Internazionale

Bashar Assad è in crisi, Pechino gli tende una mano

Bashar Assad è in crisi, Pechino gli tende una manoIl presidente siriano Bashar Assad

Siria/Cina Il presidente siriano ha incontrato Xi a Hangzhou per siglare il «partenariato strategico»

Pubblicato circa un anno faEdizione del 23 settembre 2023

In linea con il ruolo che la Cina si è data in Medio oriente di dialogare e cooperare un po’ con tutti senza schierarsi, almeno non apertamente, Xi Jinping ha incontrato ieri a Hangzhou il presidente Bashar Assad e si è offerto di aiutare la ricostruzione della Siria nel quadro di un «partenariato strategico» che implica un più stretto coordinamento sugli affari regionali e internazionali. Una intesa importante sebbene sia uno scalino più in basso rispetto a quello che Pechino definisce un «partenariato strategico globale». «La Cina sostiene l’opposizione della Siria alle interferenze straniere e al bullismo unilaterale ed è disposta a continuare a lavorare con la Siria nell’interesse di una cooperazione amichevole e di salvaguardare l’equità e la giustizia internazionale», ha detto Xi ad Assad. I due leader hanno poi siglato un accordo di cooperazione, un memorandum per rafforzare le relazioni nello sviluppo economico e un’intesa per la realizzazione di un piano comune nell’ambito dell’iniziativa della nuova Via della seta (Belt and Road Initiative, Bri).

Ossigeno puro per il leader siriano che in Cina è arrivato lasciandosi dietro una situazione interna molto delicata. Nonostante il netto miglioramento dei rapporti con vari paesi arabi – a cominciare dall’Arabia saudita che negli anni passati ha provato a rovesciare Assad appoggiando i suoi oppositori islamisti – la Siria affronta una pesante crisi economica, aggravata dalle pesanti sanzioni Usa previste dal Caesar Act, sfociata negli ultimi mesi in ampie proteste nella provincia meridionale a maggioranza drusa di Suweida e, in misura minore, in altre zone del paese: migliaia di siriani hanno scandito slogan per la «caduta del regime» e la rimozione di Bashar Assad dal potere. Le manifestazioni sono state così partecipate da far immaginare a qualche osservatore una ripresa delle proteste che 12 anni fa fecero vacillare Assad. Nel 2011 il presidente siriano reagì ordinando una dura repressione che fece migliaia di morti, secondo i dati diffusi da ong per i diritti umani e gruppi dell’opposizione. La crisi sfociò in una guerra interna, tra pro e anti Assad, alimentata dagli interessi di vari attori regionali e internazionali, che ha fatto centinaia di migliaia di morti e offerto l’occasione ai jihadisti dell’Isis di proclamare, per alcuni anni, un emirato islamico in vaste aree del paese. Assad è poi tornato a controllare gran parte del territorio nazionale – grazie all’aiuto militare russo – ma la Siria resta sotto le sanzioni politiche ed economiche Usa e dell’Europa che impediscono la ricostruzione. Damasco perciò spera in generosi investimenti cinesi per riparare le sue infrastrutture e rilanciare l’industria. Si augura che i miglioramenti economici riescano a placare la disperazione di tanti cittadini siriani rimasti senza lavoro, senza medicine e in balia dell’elevato costo della vita aggravato dal crollo della valuta nazionale e dalla fine dei sussidi statali.

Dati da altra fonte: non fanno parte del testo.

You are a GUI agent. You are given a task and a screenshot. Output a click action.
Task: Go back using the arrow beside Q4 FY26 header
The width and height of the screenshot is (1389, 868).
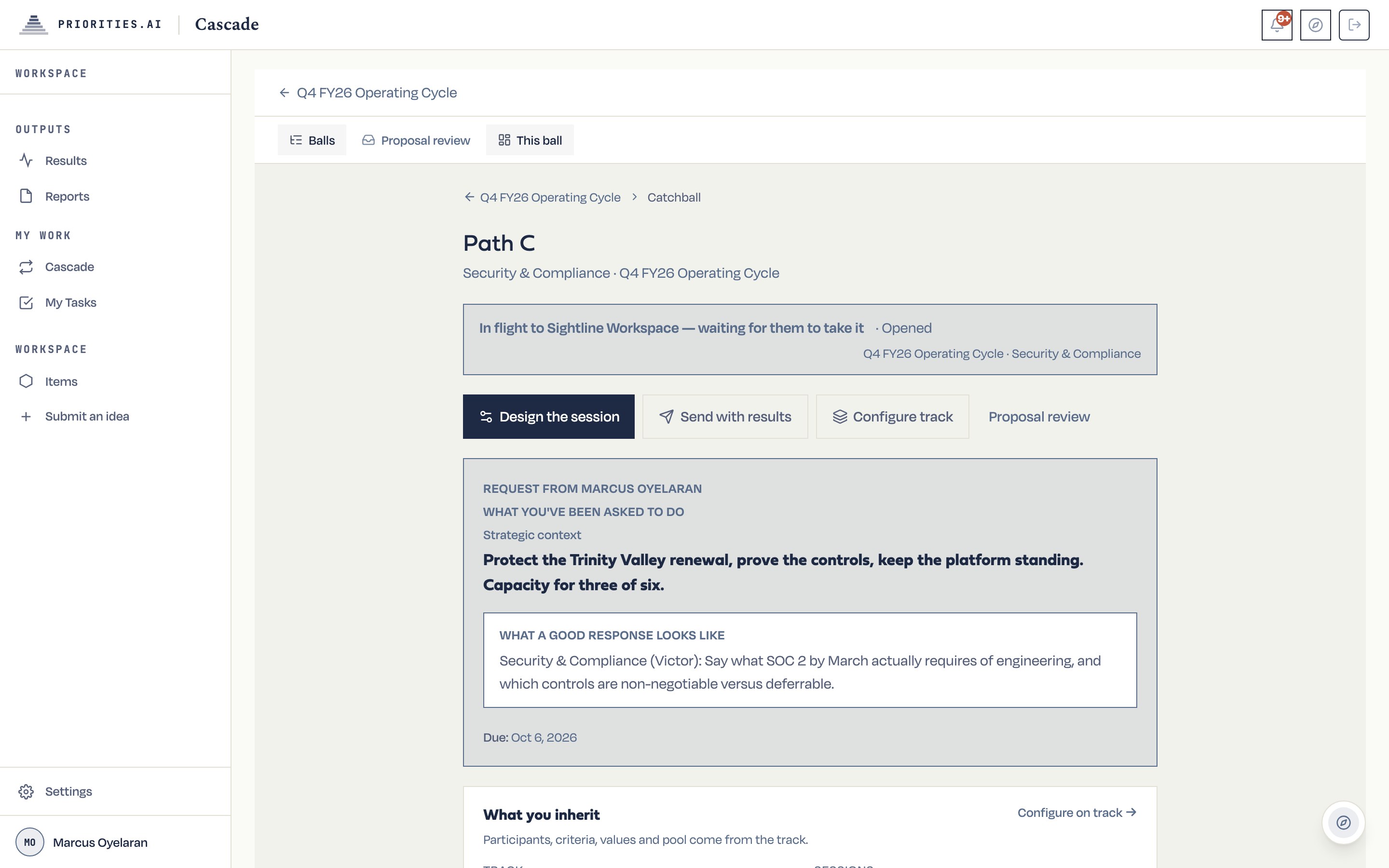(284, 93)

Xi che ha già siglato intese di grande rilievo con l’Iran e l’Arabia saudita – accolte con irritazione dagli Stati uniti –  è davvero pronto a sfidare le sanzioni internazionali e a spezzare l’isolamento in cui viene tenuta Damasco? I dubbi non sono pochi. Alcuni analisti credono che la Cina non assumerà impegni concreti in Siria, poiché qualsiasi investimento cinese o di altro tipo nel paese rischia di intrappolare un investitore nelle sanzioni statunitensi che possono congelare i beni di chiunque abbia a che fare con la Siria. Comunque andrà il «partenariato strategico» Cina/Siria segna un altro decisivo passo di Pechino in Medio oriente.